Evidence checked on the PR diff:

• app/models.py declares submitter_account and expires_at with indexes, and Alembic creates ix_bounty_attempts_expires_at, but the runtime _migrate_schema() path in app/db.py creates only the bounty_id, status, and unique active-attempt indexes. Runtime-created databases therefore miss the expires_at index used by expiration scans.
• The Alembic migration creates indexes for bounty_id, status, and expires_at, but it omits the submitter_account index declared by the ORM model. That makes migration-created schema differ from metadata for a field used in submitter-specific duplicate/release flows.
• New routes under /api/v1/bounties/{bounty_id}/attempts accept raw bounty_id: int without the existing _positive_bounty_id guard used by other bounty endpoints, so oversized or invalid integer IDs will not get the same SQLite-bound-safe validation behavior.
• The bounty-detail endpoint calls list_bounty_attempts() with the default inclusive mode and then filters active attempts in Python. That loads inactive/expired/released rows just to count active attempts; the helper should support an active-only/count query and use DB-level filtering.
• Tests cover create/release basics, but do not assert the added attempts_active / attempt_warnings fields on GET /api/v1/bounties/{id}, nor the active_only=true listing behavior after release/expiration.

Requested fixes:

1. Make runtime schema creation and Alembic migration match the ORM indexes, including expires_at and submitter_account.
2. Route new bounty-attempt endpoints through the same positive/SQLite-bounded bounty-id validation as the existing bounty APIs.
3. Use DB-level active attempt filtering/counting instead of loading all attempts and filtering in Python.
4. Add API tests for bounty-detail warning fields and active_only=true listing behavior.

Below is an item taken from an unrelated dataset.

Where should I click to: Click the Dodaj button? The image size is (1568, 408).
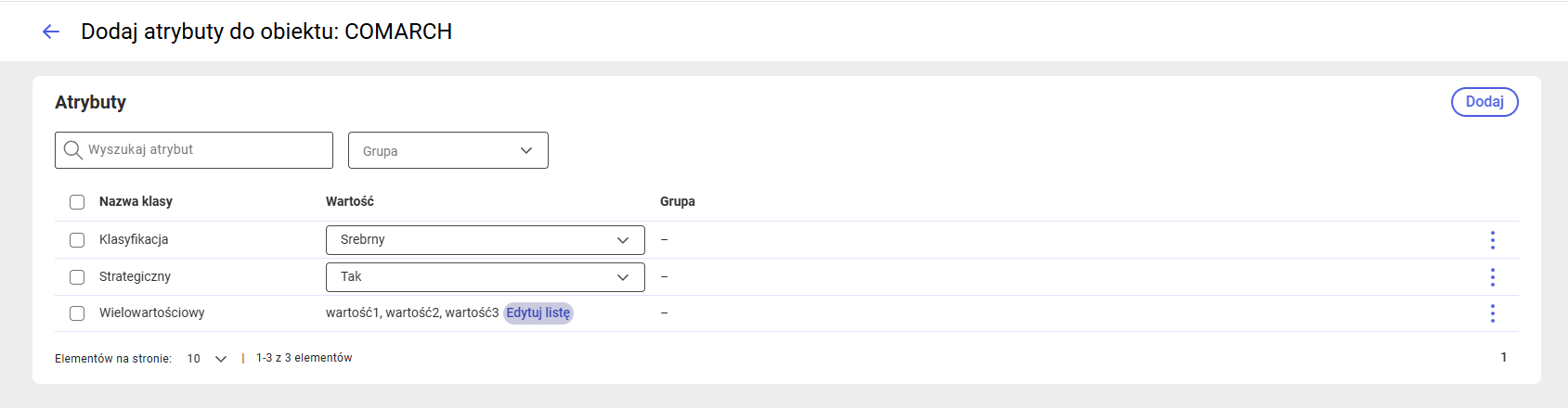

No secrets, wallet private keys, private payout details, deployment values, private vulnerability details, or MRWK price claims were reviewed or disclosed.

[ramimbo]

Closing this as superseded by merged PR #326 for #321. This branch also has unresolved review findings around formatting and schema/API parity, so it is not accepted for this round.